You took my ramblings and turned them into so much more then I could have imagined. You went from not understanding and having an enemy to having a best friend, someone you look after as if they were your sister. Honestly, I take no credit for it. You're an old and amazingly good soul. You have this wisdom about you, as if you've lived on this earth forever. Everyday you amaze me with just how great a little person you are.
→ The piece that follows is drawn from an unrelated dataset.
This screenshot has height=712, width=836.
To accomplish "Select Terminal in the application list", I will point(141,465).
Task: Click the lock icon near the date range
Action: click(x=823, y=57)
I know that we don't always get along and I imagine that you think I "hate" you from time to time. This will probably stay that way until your grown. You're a mini me, you're a tiny clone of myself. We butt heads, we drive each other crazy and you're only 5. Your very independent, if you could have been born walking and talking...you would have. If I'd let you get a job and move out, you'd be gone. Your stubborn and you feel the need to stand up for the things you believe in. Like I said, you're a tiny me. From your sassy attitude to your sweety pie side, it's all me. I have a feeling that we have a long road ahead of us and a lot of head butting to do but in the end, we'll be the best of friends.
So far, I'd have to say that I'm raising a pretty amazing, pig headed, loving, slightly annoying, smart, and beautiful (inside and out) little person. You will always be my miracle baby, my little piggy, my princess and the first person to teach me what love at first sight is. You'll always be the first baby I ever breastfeed, the first person to hears how my heart beats and the first person I've ever worried about more then anything in the world. No matter who you are, what you become or how evil you think I am.....I will always love you, be there for you and hold your hand when you need it. You've taught me so much in such a small amount of time and all my baby firsts were with you.
You will forever hold a special place in my heart, as the first truly amazing thing I've ever done in life. You will always be my sunshine.